→ **INSTRUCTIONS FOR THE TASK**: Your answer should consist solely of the lines from the first line of the data through the line with "NOUVEAUTÉS (194, 449)", each reproduced exactly.

→ **DATA FOR THE TASK**:
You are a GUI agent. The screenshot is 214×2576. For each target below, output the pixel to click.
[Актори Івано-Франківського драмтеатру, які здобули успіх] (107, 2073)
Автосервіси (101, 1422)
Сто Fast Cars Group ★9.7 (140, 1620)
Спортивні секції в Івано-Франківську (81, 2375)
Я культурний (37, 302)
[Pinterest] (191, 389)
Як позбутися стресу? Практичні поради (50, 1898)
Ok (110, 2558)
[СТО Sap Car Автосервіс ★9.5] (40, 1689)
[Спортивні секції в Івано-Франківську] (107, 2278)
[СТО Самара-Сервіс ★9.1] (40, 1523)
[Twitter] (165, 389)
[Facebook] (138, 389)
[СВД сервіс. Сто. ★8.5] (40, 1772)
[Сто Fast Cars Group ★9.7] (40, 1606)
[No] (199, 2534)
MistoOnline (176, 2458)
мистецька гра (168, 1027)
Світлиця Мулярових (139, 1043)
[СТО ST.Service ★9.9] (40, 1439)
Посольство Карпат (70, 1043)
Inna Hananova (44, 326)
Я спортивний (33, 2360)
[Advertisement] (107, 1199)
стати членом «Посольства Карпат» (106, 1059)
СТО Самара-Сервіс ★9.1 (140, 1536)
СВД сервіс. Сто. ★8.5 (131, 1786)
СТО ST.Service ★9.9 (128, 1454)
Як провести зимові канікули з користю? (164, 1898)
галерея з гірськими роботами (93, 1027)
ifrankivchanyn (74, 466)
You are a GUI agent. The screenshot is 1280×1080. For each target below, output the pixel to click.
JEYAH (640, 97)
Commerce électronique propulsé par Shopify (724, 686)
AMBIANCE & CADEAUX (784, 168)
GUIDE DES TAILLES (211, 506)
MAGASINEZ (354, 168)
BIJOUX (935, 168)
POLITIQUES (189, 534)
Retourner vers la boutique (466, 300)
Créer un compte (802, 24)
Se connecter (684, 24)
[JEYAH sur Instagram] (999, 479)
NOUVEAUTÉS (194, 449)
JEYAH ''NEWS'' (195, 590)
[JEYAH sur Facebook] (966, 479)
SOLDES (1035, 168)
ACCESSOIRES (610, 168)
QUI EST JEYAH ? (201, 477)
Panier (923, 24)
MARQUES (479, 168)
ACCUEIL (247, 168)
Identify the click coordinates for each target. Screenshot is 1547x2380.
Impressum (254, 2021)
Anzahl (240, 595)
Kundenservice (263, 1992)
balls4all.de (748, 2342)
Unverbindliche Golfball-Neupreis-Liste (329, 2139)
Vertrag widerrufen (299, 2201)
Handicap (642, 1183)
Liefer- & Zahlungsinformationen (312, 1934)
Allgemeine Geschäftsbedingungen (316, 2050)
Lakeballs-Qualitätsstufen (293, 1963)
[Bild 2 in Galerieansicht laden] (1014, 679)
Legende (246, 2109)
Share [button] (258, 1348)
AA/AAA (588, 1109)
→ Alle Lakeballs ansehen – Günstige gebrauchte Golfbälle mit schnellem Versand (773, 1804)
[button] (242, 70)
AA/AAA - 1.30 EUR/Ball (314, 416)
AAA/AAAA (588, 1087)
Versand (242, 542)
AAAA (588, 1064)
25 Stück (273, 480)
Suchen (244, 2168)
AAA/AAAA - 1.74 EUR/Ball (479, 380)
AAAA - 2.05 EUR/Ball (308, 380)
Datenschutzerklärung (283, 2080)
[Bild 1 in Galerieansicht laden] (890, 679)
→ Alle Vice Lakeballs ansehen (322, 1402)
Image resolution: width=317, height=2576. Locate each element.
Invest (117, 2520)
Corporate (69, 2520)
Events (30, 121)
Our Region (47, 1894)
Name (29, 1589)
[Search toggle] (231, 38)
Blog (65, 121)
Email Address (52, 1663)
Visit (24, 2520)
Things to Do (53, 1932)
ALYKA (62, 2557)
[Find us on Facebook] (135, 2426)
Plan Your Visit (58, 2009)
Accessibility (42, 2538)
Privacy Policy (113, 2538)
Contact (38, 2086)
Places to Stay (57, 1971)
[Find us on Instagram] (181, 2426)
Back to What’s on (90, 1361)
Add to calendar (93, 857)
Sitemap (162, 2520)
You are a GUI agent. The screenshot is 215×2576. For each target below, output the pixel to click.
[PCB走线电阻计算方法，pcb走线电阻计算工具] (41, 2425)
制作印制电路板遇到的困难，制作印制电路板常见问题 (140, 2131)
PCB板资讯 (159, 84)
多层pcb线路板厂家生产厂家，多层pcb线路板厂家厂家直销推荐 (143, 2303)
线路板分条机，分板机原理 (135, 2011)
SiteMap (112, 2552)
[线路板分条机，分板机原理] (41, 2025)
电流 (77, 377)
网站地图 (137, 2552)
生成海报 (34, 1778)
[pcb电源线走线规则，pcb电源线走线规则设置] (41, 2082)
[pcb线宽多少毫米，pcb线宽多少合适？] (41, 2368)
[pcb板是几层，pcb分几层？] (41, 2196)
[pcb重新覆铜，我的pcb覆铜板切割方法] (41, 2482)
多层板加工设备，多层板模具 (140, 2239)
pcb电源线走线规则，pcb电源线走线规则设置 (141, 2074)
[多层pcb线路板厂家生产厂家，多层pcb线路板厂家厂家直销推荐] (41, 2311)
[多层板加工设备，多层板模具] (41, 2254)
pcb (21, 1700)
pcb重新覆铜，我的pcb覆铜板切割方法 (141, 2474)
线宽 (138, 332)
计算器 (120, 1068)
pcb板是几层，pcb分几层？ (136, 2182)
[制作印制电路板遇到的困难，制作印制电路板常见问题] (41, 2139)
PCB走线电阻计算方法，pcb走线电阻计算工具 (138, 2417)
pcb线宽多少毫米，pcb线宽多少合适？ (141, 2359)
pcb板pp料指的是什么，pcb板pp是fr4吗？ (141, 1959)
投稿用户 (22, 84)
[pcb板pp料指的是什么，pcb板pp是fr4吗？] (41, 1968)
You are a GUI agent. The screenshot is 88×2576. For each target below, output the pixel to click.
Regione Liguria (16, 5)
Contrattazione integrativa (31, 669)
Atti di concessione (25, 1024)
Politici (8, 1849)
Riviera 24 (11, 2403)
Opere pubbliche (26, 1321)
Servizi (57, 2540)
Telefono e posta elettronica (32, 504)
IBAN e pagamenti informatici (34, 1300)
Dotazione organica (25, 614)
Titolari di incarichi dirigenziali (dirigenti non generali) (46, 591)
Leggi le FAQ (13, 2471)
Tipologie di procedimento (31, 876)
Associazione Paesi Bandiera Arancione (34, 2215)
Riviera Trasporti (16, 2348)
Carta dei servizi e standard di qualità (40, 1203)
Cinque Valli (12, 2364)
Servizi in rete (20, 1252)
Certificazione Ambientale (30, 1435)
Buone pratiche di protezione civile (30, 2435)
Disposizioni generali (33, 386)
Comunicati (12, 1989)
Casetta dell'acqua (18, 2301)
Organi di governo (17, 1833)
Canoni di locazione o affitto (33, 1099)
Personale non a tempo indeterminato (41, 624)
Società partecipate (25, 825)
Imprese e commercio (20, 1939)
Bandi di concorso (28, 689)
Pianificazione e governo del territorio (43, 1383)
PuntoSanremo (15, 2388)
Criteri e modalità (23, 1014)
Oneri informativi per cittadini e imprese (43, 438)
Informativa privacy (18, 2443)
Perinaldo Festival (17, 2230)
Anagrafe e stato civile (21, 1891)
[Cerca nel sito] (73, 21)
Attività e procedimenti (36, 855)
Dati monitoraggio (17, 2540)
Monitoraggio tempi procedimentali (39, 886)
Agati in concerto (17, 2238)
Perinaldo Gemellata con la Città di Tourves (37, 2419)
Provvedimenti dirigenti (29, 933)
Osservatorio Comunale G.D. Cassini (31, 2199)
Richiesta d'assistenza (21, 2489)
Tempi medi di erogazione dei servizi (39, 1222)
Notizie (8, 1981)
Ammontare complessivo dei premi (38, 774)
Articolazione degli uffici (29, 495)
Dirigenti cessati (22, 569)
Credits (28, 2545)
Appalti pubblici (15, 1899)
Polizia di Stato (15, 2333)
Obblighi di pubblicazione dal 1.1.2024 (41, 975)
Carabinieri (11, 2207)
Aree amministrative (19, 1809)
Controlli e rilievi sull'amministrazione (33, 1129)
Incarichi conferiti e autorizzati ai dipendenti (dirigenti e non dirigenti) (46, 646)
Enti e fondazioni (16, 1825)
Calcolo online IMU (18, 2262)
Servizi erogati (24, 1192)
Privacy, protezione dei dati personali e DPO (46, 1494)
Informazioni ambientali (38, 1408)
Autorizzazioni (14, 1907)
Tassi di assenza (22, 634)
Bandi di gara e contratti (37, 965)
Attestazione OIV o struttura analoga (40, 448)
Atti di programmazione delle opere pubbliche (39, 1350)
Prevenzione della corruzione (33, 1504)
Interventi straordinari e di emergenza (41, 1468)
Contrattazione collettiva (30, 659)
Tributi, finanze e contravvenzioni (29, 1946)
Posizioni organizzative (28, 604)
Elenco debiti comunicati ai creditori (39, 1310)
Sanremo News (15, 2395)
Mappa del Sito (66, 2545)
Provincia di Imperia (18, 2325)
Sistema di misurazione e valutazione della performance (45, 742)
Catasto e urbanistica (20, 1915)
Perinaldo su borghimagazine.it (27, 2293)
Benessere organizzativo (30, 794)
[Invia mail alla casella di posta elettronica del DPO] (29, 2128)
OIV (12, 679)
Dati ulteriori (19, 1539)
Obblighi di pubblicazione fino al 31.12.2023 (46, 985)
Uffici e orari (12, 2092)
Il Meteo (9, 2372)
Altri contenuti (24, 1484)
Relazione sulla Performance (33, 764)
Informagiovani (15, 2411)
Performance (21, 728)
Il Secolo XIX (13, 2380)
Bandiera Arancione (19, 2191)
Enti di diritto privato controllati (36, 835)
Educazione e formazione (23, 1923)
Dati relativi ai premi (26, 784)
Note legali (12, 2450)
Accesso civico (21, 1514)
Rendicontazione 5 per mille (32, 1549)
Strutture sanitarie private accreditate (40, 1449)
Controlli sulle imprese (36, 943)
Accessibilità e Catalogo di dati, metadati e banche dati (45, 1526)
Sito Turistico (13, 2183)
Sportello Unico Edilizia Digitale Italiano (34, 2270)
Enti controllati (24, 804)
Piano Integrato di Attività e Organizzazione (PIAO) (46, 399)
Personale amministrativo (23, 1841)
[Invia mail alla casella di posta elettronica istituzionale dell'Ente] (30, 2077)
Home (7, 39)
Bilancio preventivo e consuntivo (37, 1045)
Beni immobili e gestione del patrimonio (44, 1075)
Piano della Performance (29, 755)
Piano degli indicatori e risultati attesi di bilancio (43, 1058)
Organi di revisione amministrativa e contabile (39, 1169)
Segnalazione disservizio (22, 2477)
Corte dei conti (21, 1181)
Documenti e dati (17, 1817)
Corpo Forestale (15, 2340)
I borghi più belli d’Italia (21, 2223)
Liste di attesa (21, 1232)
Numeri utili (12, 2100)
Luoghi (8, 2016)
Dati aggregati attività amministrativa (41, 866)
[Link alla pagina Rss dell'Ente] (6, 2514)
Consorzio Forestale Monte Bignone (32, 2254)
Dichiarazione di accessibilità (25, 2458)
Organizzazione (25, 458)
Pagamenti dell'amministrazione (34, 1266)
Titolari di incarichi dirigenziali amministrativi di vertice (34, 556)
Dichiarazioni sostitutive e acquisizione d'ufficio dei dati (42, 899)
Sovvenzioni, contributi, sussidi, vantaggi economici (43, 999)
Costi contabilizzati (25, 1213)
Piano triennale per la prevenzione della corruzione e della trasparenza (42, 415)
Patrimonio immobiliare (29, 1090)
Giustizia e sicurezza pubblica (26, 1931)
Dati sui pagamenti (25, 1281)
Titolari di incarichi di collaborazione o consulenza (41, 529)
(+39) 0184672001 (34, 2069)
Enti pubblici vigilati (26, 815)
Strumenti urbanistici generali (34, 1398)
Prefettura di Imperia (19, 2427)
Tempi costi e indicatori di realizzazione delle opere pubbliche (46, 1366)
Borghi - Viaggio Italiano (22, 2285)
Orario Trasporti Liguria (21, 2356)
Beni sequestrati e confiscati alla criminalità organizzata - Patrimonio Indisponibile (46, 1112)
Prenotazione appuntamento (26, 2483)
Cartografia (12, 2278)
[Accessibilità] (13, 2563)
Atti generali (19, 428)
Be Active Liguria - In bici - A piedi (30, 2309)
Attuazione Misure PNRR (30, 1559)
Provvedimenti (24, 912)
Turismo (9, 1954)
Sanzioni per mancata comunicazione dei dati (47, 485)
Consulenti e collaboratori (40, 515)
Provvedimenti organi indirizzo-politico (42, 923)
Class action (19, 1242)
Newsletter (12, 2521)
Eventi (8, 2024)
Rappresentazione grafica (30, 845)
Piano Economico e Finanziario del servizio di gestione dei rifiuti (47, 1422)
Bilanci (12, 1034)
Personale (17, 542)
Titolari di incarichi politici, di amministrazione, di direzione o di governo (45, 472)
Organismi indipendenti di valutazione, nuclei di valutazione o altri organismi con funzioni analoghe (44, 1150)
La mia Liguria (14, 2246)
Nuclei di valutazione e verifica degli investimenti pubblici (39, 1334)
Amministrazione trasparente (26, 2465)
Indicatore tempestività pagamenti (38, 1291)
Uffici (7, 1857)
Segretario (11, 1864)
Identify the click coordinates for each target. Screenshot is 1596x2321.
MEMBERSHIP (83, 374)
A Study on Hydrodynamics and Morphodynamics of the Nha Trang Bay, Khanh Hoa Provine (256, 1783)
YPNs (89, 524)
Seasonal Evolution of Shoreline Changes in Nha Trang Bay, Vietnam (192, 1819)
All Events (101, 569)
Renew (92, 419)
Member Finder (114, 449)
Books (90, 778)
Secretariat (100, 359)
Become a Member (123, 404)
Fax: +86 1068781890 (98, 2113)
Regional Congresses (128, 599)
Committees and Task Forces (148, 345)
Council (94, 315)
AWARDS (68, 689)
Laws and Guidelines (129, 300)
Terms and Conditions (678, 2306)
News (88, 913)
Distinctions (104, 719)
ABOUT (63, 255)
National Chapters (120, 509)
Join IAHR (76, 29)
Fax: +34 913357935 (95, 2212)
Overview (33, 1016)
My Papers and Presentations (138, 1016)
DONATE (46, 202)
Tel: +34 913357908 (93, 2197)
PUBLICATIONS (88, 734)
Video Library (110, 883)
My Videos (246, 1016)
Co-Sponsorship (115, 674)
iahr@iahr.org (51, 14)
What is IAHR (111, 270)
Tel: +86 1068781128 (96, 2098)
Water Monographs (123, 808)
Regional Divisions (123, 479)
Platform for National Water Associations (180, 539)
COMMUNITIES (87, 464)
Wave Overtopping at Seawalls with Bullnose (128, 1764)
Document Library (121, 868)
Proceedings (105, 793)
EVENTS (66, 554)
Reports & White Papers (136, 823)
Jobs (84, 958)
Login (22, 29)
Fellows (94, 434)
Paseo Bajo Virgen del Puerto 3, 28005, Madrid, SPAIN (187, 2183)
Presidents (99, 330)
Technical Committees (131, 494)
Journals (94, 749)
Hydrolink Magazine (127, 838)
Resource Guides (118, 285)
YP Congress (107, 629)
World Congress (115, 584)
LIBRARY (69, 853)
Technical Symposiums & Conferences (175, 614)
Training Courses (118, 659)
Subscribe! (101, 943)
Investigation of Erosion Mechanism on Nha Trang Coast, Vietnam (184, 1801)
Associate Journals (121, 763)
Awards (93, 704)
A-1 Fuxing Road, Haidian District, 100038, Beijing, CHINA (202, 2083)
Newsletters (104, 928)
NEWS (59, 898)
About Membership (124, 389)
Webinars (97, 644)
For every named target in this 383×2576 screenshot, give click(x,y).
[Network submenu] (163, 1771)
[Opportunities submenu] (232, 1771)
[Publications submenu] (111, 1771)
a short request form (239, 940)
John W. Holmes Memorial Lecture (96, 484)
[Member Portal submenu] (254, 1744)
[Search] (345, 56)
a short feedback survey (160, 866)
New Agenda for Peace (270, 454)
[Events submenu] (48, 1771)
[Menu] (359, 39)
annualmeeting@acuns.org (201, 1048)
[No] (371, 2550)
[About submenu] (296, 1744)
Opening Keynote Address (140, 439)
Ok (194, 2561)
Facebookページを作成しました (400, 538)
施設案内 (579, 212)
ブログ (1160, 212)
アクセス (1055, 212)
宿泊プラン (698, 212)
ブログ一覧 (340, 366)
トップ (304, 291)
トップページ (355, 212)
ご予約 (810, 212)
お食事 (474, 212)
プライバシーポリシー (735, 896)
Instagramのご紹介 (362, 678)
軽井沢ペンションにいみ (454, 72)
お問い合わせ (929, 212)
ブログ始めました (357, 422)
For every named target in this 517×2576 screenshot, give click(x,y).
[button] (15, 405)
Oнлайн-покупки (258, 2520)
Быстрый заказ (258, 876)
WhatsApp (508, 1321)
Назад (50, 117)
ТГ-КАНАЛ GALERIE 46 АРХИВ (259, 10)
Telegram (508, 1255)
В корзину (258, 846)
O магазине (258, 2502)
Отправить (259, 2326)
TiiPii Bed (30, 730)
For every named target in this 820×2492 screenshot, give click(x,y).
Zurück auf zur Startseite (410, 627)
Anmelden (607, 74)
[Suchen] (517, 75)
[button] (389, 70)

→ **TASK RESULT**:
You are a GUI agent. The screenshot is 214×2576. For each target below, output the pixel to click.
[Актори Івано-Франківського драмтеатру, які здобули успіх] (107, 2073)
Автосервіси (101, 1422)
Сто Fast Cars Group ★9.7 (140, 1620)
Спортивні секції в Івано-Франківську (81, 2375)
Я культурний (37, 302)
[Pinterest] (191, 389)
Як позбутися стресу? Практичні поради (50, 1898)
Ok (110, 2558)
[СТО Sap Car Автосервіс ★9.5] (40, 1689)
[Спортивні секції в Івано-Франківську] (107, 2278)
[СТО Самара-Сервіс ★9.1] (40, 1523)
[Twitter] (165, 389)
[Facebook] (138, 389)
[СВД сервіс. Сто. ★8.5] (40, 1772)
[Сто Fast Cars Group ★9.7] (40, 1606)
[No] (199, 2534)
MistoOnline (176, 2458)
мистецька гра (168, 1027)
Світлиця Мулярових (139, 1043)
[СТО ST.Service ★9.9] (40, 1439)
Посольство Карпат (70, 1043)
Inna Hananova (44, 326)
Я спортивний (33, 2360)
[Advertisement] (107, 1199)
стати членом «Посольства Карпат» (106, 1059)
СТО Самара-Сервіс ★9.1 (140, 1536)
СВД сервіс. Сто. ★8.5 (131, 1786)
СТО ST.Service ★9.9 (128, 1454)
Як провести зимові канікули з користю? (164, 1898)
галерея з гірськими роботами (93, 1027)
ifrankivchanyn (74, 466)
You are a GUI agent. The screenshot is 1280×1080. For each target below, output the pixel to click.
JEYAH (640, 97)
Commerce électronique propulsé par Shopify (724, 686)
AMBIANCE & CADEAUX (784, 168)
GUIDE DES TAILLES (211, 506)
MAGASINEZ (354, 168)
BIJOUX (935, 168)
POLITIQUES (189, 534)
Retourner vers la boutique (466, 300)
Créer un compte (802, 24)
Se connecter (684, 24)
[JEYAH sur Instagram] (999, 479)
NOUVEAUTÉS (194, 449)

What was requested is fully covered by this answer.